*Task*
Search term "legend": copy each line of the records that contains it.

Data for analysis START

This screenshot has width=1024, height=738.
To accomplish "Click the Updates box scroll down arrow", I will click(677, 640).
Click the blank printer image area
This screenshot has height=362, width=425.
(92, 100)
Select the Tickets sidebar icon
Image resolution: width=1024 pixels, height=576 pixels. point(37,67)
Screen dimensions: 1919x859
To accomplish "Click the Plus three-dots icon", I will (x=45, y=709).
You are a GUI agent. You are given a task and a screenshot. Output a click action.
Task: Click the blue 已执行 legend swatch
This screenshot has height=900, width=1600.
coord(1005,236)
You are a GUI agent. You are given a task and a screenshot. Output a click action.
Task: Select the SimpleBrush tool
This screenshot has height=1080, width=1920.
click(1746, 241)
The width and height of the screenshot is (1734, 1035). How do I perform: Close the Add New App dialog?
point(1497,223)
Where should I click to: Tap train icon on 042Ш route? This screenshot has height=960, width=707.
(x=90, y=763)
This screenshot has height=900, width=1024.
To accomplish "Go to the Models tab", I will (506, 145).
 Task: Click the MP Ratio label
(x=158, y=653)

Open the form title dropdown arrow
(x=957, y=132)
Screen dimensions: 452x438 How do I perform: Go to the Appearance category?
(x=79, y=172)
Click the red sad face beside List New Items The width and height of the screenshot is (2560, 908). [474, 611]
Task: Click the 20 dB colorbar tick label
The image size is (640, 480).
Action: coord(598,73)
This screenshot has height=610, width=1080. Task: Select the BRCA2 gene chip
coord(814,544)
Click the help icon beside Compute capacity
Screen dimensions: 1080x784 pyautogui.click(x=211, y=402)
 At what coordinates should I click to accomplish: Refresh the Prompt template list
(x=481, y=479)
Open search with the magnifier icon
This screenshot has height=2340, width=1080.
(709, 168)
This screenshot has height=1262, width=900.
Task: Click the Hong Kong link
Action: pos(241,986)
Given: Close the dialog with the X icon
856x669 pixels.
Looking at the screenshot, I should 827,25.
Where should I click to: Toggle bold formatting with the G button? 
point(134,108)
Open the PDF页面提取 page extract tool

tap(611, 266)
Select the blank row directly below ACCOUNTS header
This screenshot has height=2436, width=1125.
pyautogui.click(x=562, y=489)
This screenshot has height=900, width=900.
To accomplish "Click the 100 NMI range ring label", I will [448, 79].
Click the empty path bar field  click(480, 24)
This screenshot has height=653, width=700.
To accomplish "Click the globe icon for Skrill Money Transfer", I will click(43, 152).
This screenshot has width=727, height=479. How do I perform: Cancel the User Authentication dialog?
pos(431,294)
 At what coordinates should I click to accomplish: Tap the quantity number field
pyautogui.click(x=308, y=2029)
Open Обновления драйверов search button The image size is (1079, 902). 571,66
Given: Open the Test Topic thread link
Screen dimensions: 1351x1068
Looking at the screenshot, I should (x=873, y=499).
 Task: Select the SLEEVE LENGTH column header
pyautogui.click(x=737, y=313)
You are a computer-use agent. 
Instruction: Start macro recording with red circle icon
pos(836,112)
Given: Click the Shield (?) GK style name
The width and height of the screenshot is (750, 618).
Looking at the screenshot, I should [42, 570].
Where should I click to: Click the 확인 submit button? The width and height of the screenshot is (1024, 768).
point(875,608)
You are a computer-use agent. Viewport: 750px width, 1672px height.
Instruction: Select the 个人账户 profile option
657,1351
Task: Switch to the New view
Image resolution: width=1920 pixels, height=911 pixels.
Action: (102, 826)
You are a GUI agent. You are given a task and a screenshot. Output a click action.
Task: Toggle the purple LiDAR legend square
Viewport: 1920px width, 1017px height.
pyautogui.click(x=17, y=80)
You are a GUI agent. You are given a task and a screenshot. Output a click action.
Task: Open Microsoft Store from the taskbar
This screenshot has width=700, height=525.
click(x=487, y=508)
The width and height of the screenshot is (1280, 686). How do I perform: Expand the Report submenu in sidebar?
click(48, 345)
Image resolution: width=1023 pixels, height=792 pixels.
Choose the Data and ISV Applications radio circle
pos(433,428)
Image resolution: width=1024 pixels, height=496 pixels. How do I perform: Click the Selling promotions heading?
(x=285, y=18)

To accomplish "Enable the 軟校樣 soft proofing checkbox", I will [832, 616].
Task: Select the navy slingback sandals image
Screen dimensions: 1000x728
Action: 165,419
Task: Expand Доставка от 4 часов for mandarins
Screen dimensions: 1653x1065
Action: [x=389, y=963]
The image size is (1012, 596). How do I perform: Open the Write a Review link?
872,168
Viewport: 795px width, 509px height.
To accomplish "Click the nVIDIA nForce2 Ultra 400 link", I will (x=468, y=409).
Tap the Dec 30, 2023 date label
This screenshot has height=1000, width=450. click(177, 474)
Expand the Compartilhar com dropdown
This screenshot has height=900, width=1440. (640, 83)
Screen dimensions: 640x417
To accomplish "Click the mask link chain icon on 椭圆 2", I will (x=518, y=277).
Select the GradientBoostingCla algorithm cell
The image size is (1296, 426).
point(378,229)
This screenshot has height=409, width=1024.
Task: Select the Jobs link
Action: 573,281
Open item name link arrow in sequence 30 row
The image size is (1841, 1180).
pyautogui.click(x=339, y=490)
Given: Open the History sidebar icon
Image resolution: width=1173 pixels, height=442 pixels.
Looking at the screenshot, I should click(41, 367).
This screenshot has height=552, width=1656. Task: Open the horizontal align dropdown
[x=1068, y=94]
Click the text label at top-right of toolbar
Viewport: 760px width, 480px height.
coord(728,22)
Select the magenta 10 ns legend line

Data for analysis END

*Completed task*
Task: Click the blue 已执行 legend swatch
Task: Toggle the purple LiDAR legend square
Select the magenta 10 ns legend line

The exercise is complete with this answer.